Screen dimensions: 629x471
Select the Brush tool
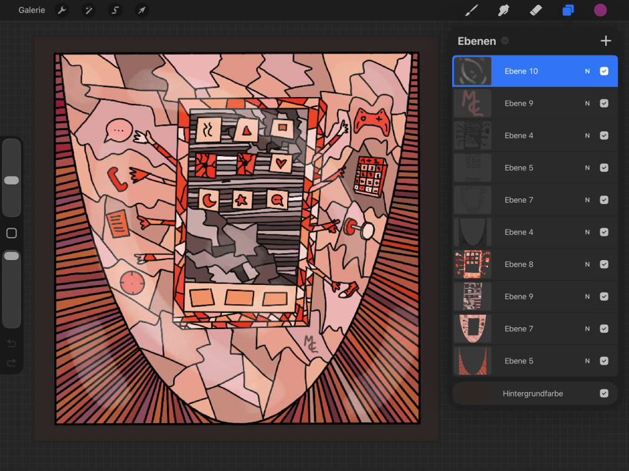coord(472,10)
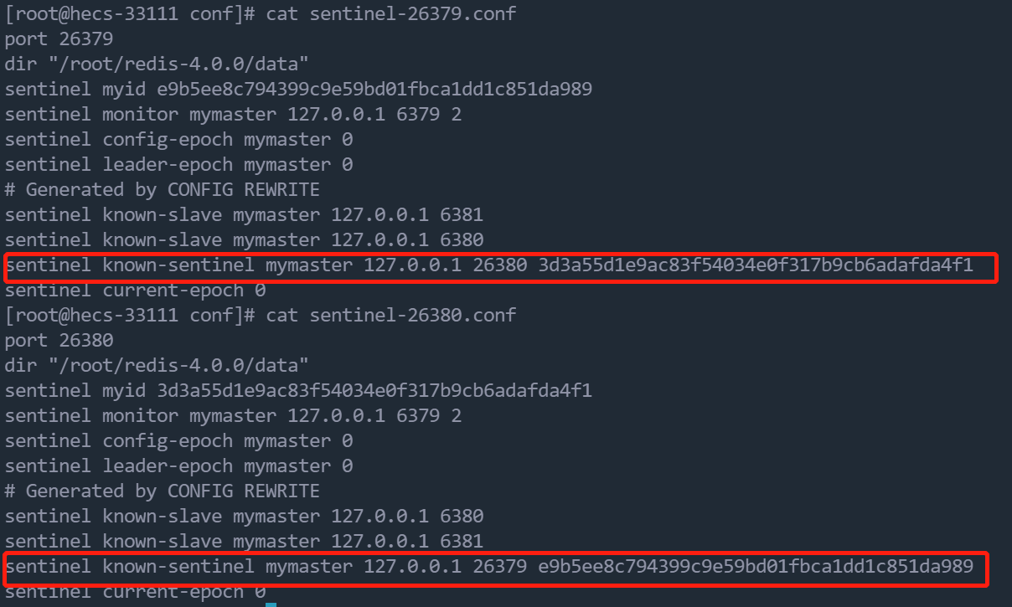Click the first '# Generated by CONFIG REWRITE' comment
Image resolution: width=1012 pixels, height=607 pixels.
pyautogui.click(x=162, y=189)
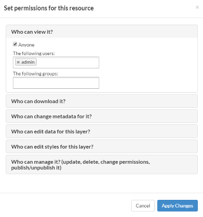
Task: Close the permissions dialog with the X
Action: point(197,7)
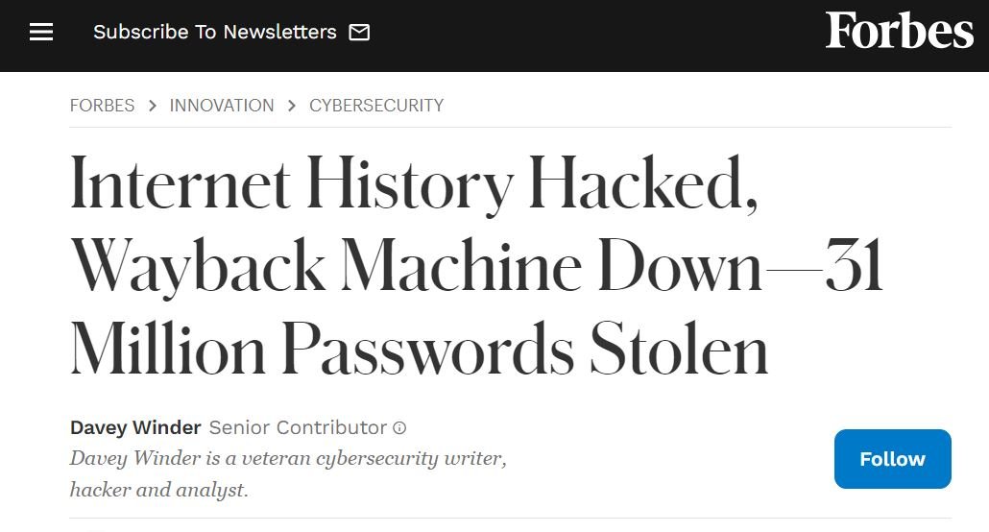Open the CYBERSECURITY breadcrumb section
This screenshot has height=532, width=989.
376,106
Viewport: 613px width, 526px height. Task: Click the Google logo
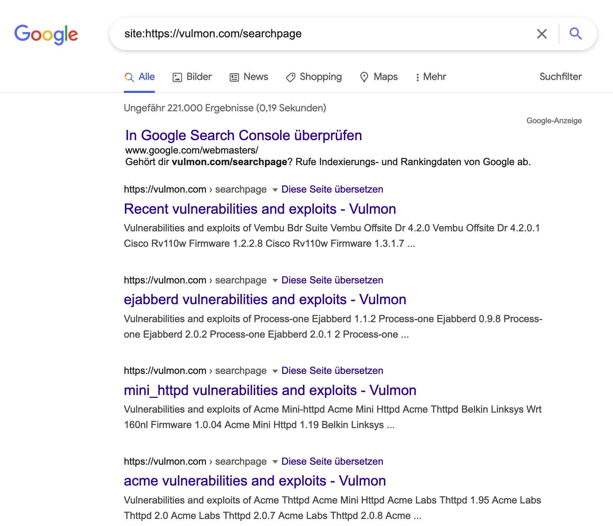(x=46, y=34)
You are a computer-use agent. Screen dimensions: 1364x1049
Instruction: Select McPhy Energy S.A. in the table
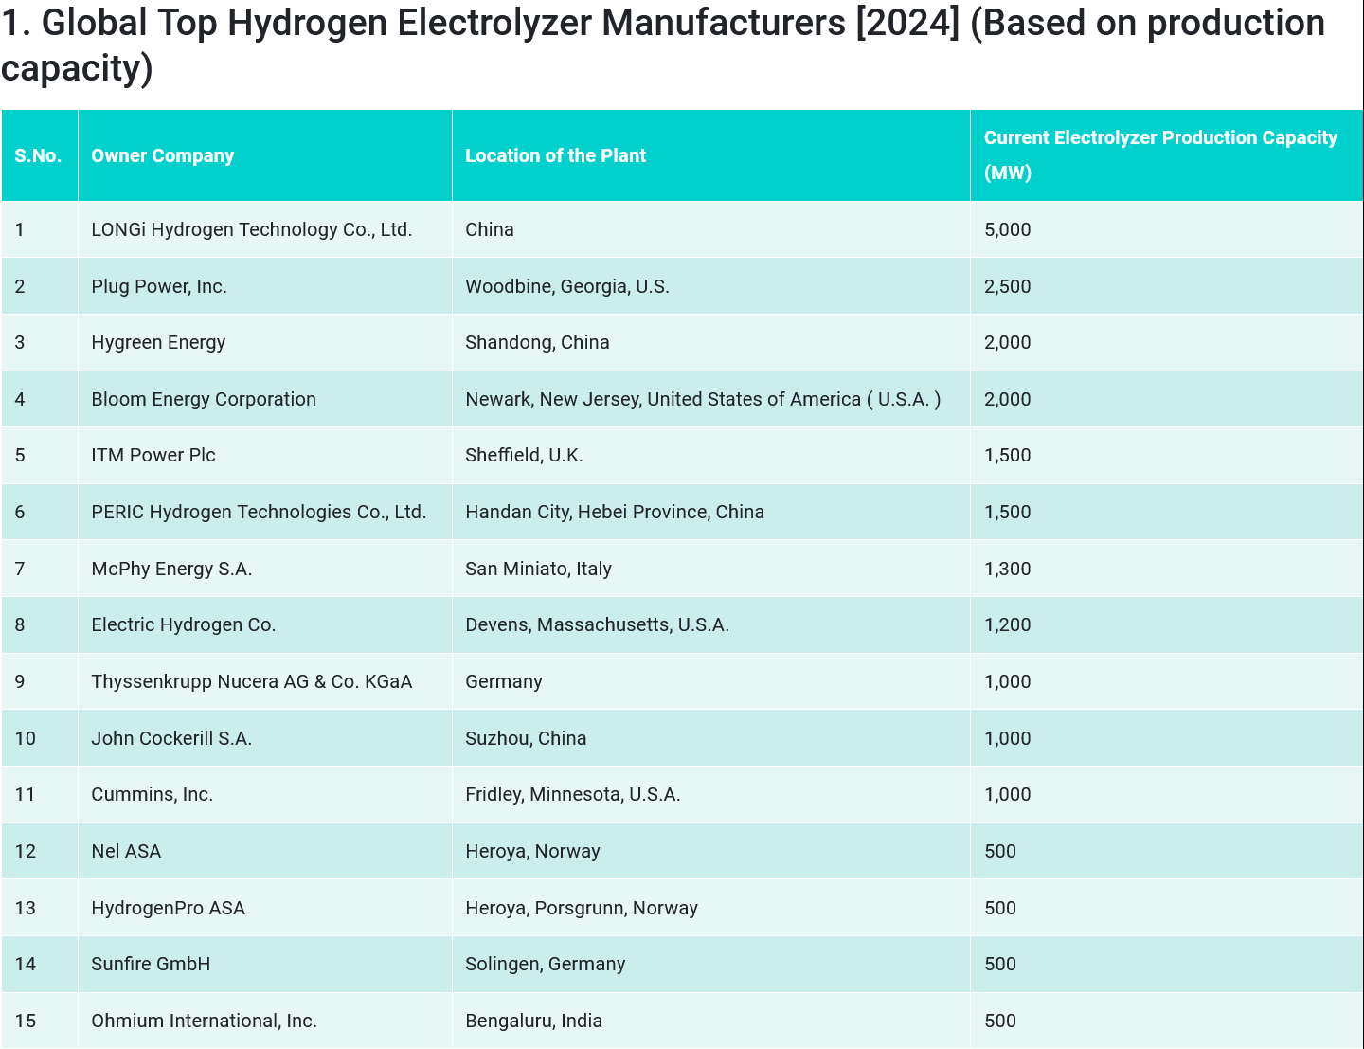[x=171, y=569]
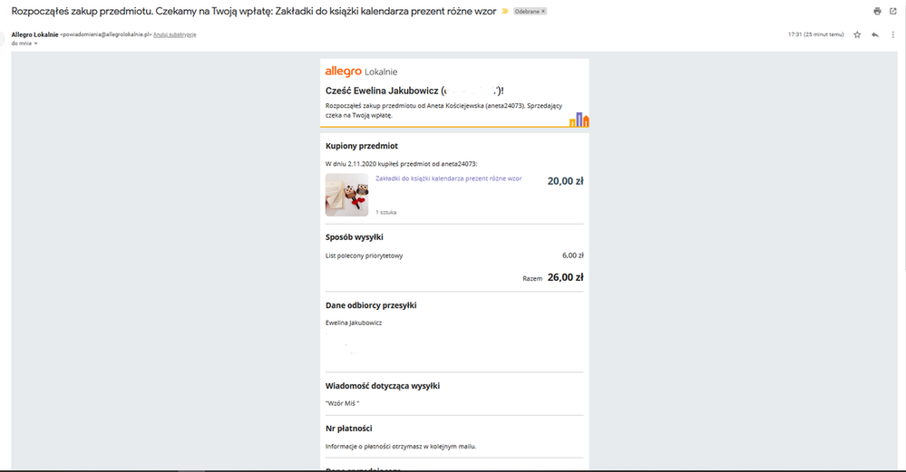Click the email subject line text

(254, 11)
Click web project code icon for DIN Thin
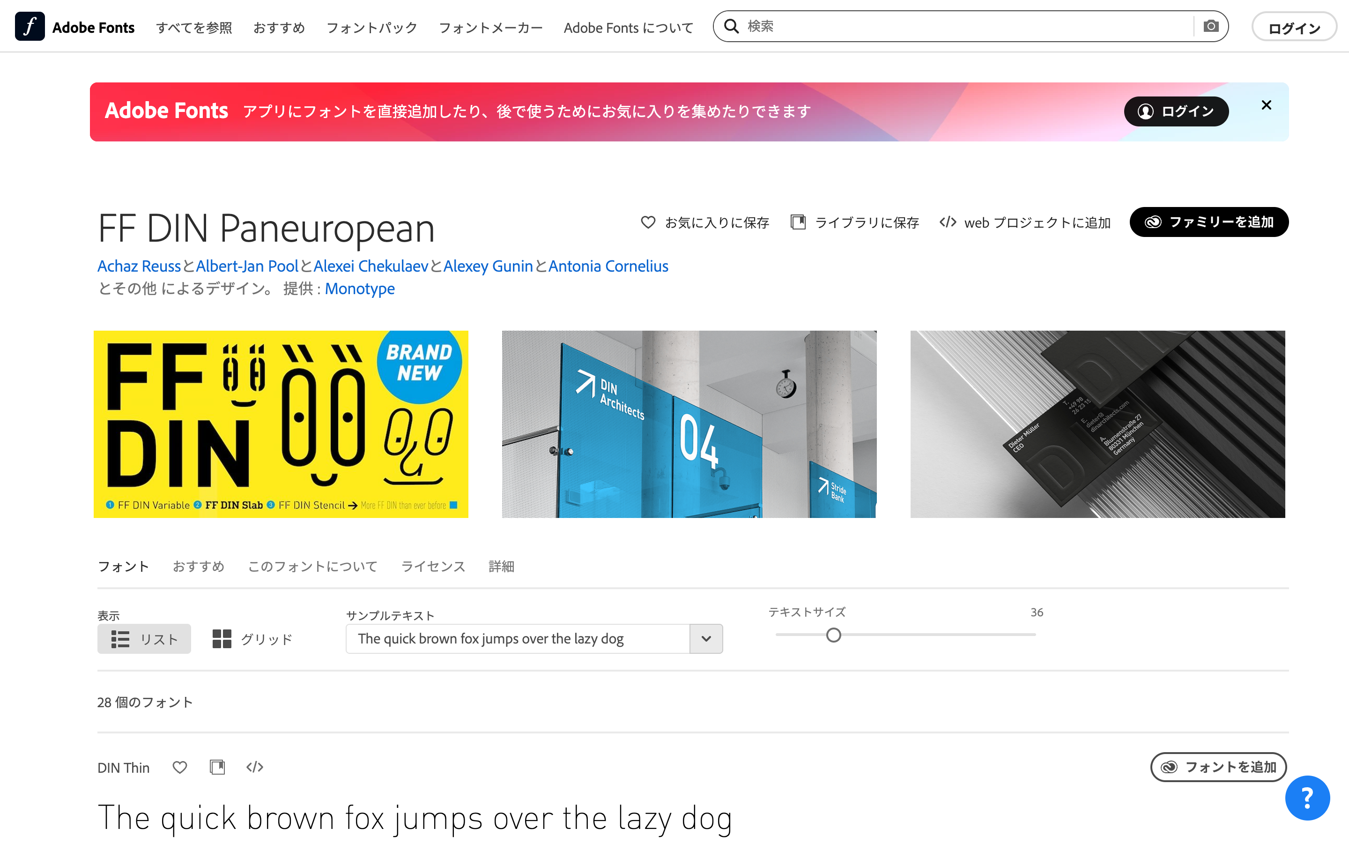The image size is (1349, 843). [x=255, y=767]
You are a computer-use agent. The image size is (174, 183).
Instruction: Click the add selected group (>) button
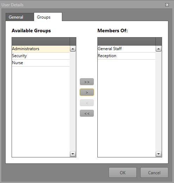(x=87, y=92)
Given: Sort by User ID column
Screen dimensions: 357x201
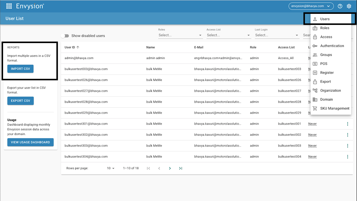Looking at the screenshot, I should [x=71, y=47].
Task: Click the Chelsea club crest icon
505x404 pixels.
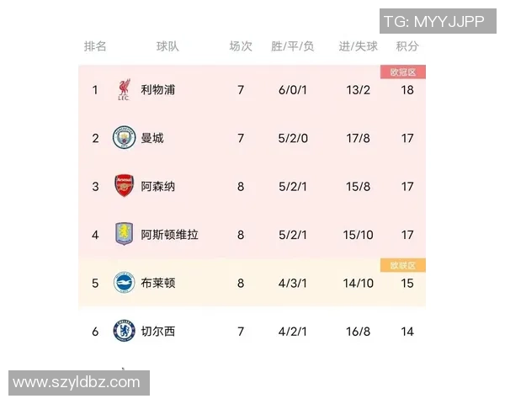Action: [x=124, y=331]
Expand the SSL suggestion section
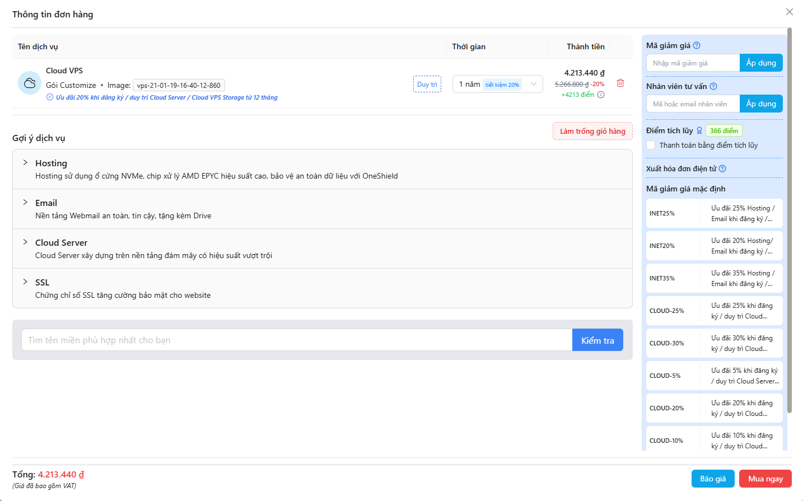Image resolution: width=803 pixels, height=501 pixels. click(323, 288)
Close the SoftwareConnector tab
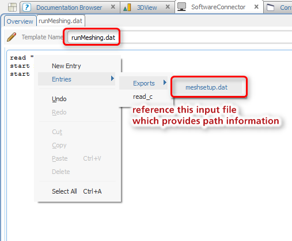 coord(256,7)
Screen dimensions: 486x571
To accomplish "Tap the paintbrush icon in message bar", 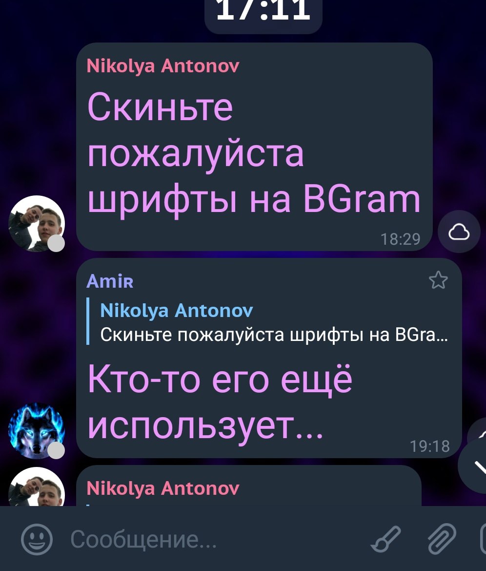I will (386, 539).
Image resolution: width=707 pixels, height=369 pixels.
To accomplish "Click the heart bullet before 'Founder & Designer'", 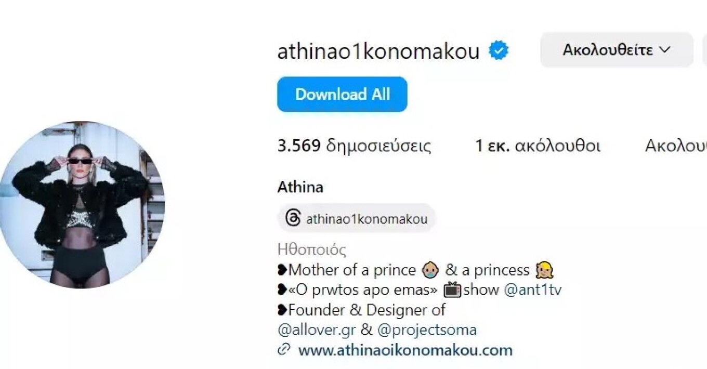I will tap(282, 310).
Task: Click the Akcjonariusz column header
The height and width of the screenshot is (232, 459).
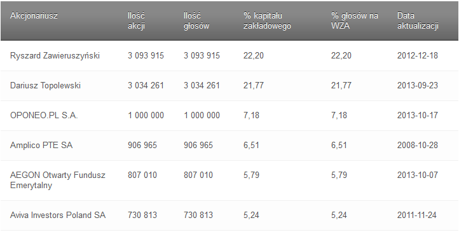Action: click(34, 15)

○ ○ ○ ○ ○

Reproduce each line of the material containing the word "agent".

You are a computer-use agent. Screen dimensions: 1364x1049
You are a computer-use agent. The image size is (174, 183).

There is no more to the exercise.